Olimpiyat yatırımlarını tam da İstanbul’un akciğerlerine, Kuzey ormanlarının olduğu bölgeye yapmayı planlıyorlardı…Üçüncü köprü, üçüncü havaalanı, iki yeni kent ve kanal İstanbul ucubesine, olimpiyat yatırımları bahane edilecekti. Bunu yapacak aktör de TOKİ idi. Bu rantperest zihniyet, İstanbul’da olası bir deprem sonrasında sahra hastanesi ve sığınılacak bölge olarak kullanılacak alanları plan tadilatıyla AVM ve konut lejantı olarak değiştiriyor kaş göz arasında. Depremde kullanılacak acil ulaşım yolları da İspark’a, otopark olarak kiraya veriliyor. Bu zihniyet,İstanbul’u “depremini bekleyen şehir” olarak görmeyi sevmiyor. Yapılacak şeyleri hep halının altına süpürüyor. Deprem için köprü,viyadük vb. güçlendirme işlerini,  hava atacak, oy toplayacak  işler olmadığı için umursamıyor, tevekküle bırakıyor . İstanbul’da ,Güneydoğu’dan farksız okullar, 60-70 kişilik sınıflar var. Okul ihtiyacı dururken, hastane, sağlık elemanı ihtiyacı dururken olimpiyat sıtması yaşadı Egemen Bağış gibiler. Olimpiyat’tan “yırtmak” İstanbul’un daha fazla tahribatından kurtulmak demektir aslında.

3- ANADOLU’YA KAZIK

Olimpiyat için İstanbul’un seçilmesi, muazzam bölgesel eşitsizliğe sahip Türkiye’deki uçurumu İstanbul lehine daha da büyütecek, Anadolu’yu iyice çölleştirecekti. Olimpiyat yatırımları için , başka bir kent. mesela Van, mesela Sivas ve çevresi, Samsun-Ordu, hatta İzmir  düşünülseydi başımız ağrımazdı. Geri dönüşü, harcananın çok altında kalan olimpiyat yatırımlarından hiç olmasa bir süre için o bölgeye bir yararı olacağını düşünerek teselli bulurduk. Ama öyle değil. Yatırımlar zaten Türkiye’nin her tür nimetinin en az yüzde 35-40’ını tek başına alan İstanbul’a yapılacaktı. Bu, İstanbul’a daha da büyük bir yük bindirirken Anadolu kentlerini kurutmanın yeni bir vesilesi olacaktı; bölgesel uçurumu daha da derinleştirecekti.

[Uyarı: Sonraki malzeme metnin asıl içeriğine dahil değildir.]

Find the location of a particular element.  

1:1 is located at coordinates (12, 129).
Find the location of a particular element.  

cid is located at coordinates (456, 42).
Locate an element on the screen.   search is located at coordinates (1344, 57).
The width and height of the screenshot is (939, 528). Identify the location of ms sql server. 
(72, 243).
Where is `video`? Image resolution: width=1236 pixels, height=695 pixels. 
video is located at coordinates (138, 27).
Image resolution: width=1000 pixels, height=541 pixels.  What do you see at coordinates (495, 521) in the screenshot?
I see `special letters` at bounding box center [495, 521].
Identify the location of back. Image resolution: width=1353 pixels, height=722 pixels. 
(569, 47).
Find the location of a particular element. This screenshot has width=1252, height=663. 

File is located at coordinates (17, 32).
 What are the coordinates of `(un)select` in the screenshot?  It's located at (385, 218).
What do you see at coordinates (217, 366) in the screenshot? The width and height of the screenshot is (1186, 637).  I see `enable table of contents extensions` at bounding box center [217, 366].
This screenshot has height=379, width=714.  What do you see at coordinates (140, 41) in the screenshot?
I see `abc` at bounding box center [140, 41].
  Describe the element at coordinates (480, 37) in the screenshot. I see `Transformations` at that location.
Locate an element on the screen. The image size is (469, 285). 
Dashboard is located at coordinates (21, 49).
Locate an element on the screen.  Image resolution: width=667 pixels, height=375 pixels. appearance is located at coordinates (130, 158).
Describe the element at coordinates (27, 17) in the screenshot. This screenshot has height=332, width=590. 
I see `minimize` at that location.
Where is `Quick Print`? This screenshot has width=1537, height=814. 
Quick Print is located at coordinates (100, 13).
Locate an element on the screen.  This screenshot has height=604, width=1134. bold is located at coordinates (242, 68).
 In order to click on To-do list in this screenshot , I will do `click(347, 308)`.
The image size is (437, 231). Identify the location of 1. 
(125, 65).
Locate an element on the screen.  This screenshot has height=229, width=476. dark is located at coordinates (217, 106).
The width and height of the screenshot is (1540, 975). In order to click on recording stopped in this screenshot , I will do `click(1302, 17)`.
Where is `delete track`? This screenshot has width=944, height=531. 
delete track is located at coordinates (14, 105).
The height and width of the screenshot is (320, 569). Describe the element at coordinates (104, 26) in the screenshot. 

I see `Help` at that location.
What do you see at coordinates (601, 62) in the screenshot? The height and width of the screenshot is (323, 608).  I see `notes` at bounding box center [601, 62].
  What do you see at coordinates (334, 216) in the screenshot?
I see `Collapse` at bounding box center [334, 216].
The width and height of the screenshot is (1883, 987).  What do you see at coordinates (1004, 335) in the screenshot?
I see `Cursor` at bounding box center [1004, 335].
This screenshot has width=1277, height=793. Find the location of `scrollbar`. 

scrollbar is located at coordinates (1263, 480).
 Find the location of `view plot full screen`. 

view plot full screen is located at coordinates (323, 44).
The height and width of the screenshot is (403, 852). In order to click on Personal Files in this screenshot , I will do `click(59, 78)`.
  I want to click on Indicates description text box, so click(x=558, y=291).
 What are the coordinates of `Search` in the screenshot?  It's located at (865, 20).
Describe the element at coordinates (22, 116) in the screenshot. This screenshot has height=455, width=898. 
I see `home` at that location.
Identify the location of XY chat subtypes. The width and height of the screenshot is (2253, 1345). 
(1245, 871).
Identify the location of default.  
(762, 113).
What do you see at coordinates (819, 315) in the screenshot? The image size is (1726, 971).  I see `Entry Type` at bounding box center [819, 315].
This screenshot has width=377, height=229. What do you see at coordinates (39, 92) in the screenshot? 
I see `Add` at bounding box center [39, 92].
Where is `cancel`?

Eyy AKP’liler!.. Doğrudur; İstanbul’un olimpiyat delegelerinden yeterli oyu alamamasında  Gezi direnişinde kullandığınız polis şiddetinin, zulmün etkisi vardır. Bu ayıbı, gittiğiniz her yerde , her toplantıda olduğu gibi orada da önünüze koydular, 5 gencin katlinin hesabı soruldu ve hep sorulacak. Bundan kaçamazsınız.